*Problem to work on*
Locate the word "pixel" in the entries below, then gather every line that holds it.

Collected data:
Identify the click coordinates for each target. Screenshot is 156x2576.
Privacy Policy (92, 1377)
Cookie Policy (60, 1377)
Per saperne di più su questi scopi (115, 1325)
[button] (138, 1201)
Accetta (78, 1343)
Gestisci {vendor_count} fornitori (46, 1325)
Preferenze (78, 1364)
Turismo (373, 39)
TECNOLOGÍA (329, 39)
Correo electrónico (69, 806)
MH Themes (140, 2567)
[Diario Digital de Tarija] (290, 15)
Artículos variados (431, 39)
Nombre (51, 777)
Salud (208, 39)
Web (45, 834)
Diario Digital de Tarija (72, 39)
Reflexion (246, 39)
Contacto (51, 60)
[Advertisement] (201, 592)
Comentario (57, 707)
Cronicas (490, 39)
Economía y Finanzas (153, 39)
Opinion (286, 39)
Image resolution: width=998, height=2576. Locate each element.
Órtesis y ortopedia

==

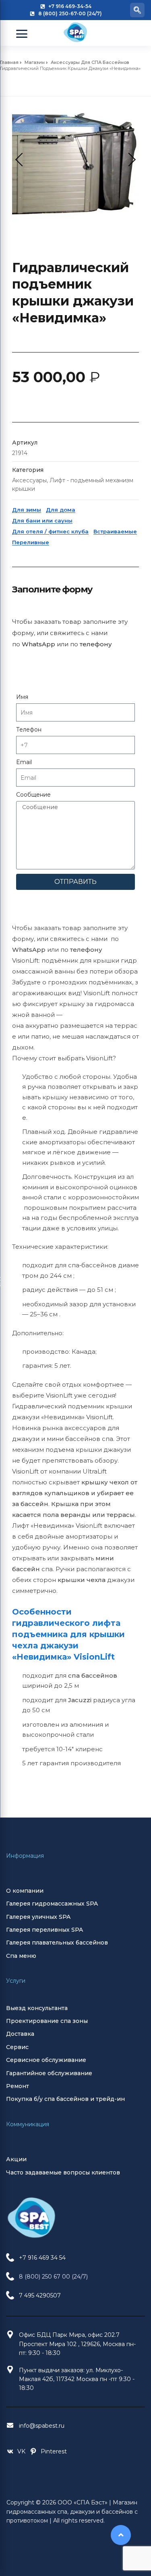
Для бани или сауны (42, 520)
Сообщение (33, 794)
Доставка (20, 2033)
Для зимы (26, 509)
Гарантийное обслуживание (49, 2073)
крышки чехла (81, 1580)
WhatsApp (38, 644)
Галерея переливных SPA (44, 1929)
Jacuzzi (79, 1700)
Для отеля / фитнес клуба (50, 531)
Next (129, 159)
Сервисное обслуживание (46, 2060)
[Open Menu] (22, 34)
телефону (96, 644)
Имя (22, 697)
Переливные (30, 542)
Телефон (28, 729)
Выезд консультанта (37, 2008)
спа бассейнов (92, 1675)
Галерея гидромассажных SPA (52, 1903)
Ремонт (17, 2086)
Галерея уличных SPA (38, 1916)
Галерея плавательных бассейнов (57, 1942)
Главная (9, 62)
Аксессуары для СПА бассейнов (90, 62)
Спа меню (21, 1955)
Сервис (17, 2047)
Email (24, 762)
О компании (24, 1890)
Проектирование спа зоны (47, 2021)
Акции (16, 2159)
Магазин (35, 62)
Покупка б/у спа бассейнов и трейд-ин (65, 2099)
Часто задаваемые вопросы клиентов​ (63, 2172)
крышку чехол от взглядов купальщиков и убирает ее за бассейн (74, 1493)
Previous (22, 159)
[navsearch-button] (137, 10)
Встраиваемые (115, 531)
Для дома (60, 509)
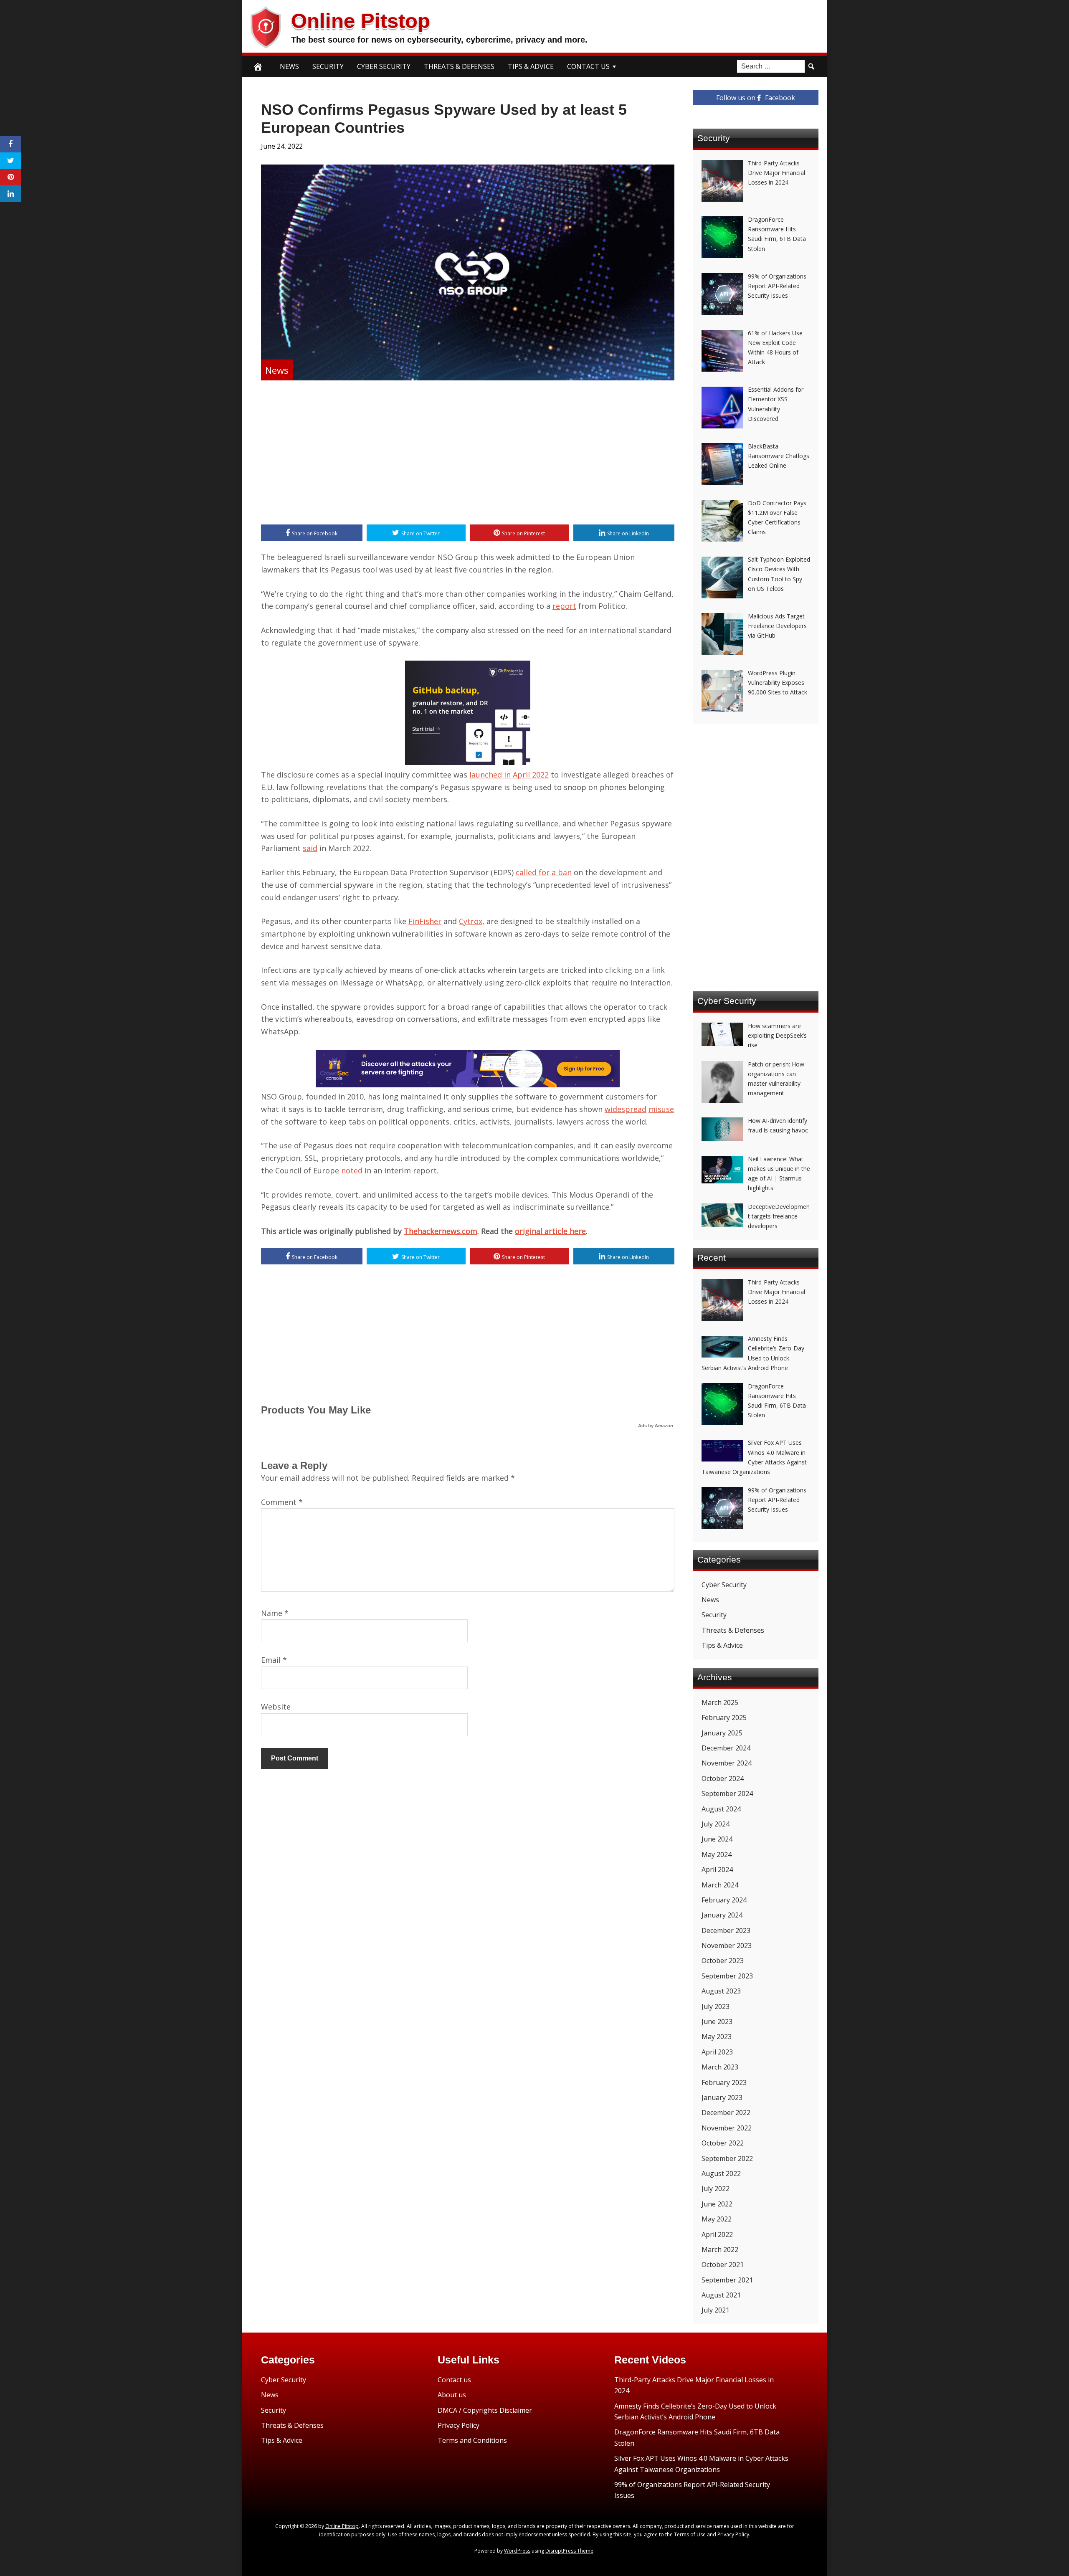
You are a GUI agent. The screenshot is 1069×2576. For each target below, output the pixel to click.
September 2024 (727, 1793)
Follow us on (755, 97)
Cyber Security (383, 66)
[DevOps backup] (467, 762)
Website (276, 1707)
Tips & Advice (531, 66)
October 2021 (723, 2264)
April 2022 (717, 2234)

---

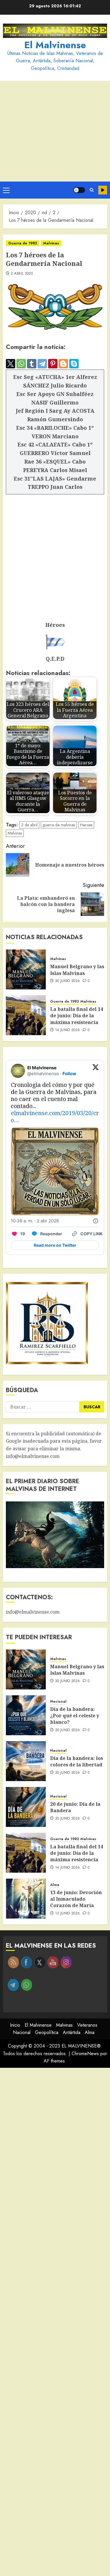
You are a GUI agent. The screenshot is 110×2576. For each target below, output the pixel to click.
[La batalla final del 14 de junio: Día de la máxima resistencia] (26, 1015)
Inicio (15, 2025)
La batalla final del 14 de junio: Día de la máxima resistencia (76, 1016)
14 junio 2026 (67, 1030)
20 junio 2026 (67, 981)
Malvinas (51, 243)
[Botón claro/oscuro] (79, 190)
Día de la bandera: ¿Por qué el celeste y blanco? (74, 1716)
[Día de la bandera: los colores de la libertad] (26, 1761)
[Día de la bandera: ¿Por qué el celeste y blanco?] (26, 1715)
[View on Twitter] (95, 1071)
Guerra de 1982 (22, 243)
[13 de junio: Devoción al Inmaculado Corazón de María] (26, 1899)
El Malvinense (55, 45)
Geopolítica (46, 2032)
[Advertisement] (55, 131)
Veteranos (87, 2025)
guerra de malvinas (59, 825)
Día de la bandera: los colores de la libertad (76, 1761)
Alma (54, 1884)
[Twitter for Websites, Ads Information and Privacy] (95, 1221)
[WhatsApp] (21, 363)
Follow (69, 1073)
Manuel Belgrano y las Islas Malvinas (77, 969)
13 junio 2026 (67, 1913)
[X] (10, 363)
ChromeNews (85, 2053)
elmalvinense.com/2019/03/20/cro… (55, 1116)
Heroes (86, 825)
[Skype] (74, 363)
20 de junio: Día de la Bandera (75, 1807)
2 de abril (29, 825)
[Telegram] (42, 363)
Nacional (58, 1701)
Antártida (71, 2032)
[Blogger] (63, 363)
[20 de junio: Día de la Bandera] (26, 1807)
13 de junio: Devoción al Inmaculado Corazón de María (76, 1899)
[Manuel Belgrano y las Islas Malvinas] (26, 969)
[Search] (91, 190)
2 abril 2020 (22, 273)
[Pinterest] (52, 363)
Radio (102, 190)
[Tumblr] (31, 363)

*Task answer*
You are a GUI agent. The screenshot is 1069×2576. For each target below, output the pixel to click.
You are a GUI agent. The screenshot is 110×2576. For each target below, output the pixel to click.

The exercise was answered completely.